By Edmund L. Andrews
When a new consumer technology makes its debut, whether it’s a smartphone or an electric car, its adoption rate typically follows a predictable path. The first buyers come from a narrow slice of high-income users or tech enthusiasts who are willing to pay high prices. Over time, as prices fall and economies of scale kick in, sales climb sharply and the technologies become mass-market products. Eventually, the market becomes saturated, and the number of users reaches a plateau.

Solar panel array on the rooftop of an apartment building in Brooklyn, New York. (Image credit: Bright Power Inc.)
That hasn’t happened with residential solar power in the United States, however. Even though solar power has increased dramatically over the past decade, and the cost of photovoltaic panels has fallen significantly, lower-income communities have been much slower than high-income users to ramp up.

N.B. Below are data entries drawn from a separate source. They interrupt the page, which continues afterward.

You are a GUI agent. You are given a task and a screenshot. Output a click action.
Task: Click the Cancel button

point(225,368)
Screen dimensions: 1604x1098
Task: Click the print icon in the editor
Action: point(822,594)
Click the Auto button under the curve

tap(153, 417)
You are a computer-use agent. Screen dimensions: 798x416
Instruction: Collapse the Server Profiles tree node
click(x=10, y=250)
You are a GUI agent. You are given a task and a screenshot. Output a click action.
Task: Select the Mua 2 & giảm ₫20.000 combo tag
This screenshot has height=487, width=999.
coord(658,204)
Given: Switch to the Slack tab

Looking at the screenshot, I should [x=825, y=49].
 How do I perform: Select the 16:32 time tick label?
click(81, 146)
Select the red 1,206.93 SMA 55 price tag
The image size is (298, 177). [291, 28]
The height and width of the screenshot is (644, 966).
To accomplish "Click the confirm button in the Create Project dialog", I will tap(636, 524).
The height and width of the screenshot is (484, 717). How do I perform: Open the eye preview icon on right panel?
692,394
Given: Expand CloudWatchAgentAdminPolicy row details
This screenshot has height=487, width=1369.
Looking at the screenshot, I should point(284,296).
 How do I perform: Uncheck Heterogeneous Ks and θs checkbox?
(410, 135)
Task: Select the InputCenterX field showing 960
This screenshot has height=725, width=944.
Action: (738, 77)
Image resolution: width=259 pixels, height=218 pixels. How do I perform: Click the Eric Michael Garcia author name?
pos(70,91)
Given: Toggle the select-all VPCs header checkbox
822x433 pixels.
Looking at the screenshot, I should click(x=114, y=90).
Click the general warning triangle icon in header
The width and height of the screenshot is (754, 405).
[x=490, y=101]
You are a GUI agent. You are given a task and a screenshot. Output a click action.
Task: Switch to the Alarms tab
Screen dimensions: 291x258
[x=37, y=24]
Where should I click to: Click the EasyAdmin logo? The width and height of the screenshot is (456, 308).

In a new study that used artificial intelligence to interpret a decade’s worth of satellite images, Stanford University researchers find that low-income communities were far less motivated than high-income communities by the kinds of tax incentives that state and local governments often offer. Even when lower-income communities initially installed some solar, their adoption rate plateaued at comparatively low levels.
By contrast, the researchers found, less commonly used performance-based incentives appeared to spur the adoption of solar in lower-income communities. Interestingly, the performance incentives, which reward customers based on how much solar they produce or how much less electricity they buy from the grid, appeared to have little or no impact on higher-income areas.
“This is the first study to examine the adoption of solar power across the United States in such a granular way over a long period of years,” says Ram Rajagopal, associate professor of civil and environmental engineering at Stanford and one of the paper’s senior co-authors.
“Our conclusion is a little surprising. Low-income communities didn’t accelerate their adoption of solar power,” he added. “They either didn’t start at all or they reached saturation at a very low level. By contrast, think about smartphones, which were initially so expensive that they were only for very high-income people or super tech nerds. But in less than 10 years, they became cheaper and are now owned by hundreds of millions of people.”
Deep solar
The study, published in today’s print issue of Joule, employed a machine-learning model – named DeepSolar++ by the researchers – that analyzed satellite images to identify where solar panels are and when they were installed in more than 400 counties across the United States. The researchers compiled images from 2006 through 2017 and then combined that data with information about each community’s demographics as well as local financial incentives for solar power.
The study was led by Zhecheng Wang, a doctoral student in Stanford’s Department of Civil and Environmental Engineering. Wang helped build DeepSolar++.
In 2018, the Stanford team published an initial study that analyzed the number of solar installations at a single point in time. That study confirmed that solar arrays were much less common in low-income communities, but it didn’t offer much insight about the trend over time. Were those communities starting later but then catching up, as had been the case with smartphones, big-screen televisions, and other new technologies?
To map the long-term trajectory, the researchers had to deal with the fact that commercial satellite imagery in the mid-2000s was low-resolution. That made it hard to recognize solar panels. The solution, Rajagopal says, was to have DeepSolar++ compare the more recent high-resolution pictures with older images of the same locations. That comparison provided enough information for the system to pick out solar panels even though the earlier images were much blurrier.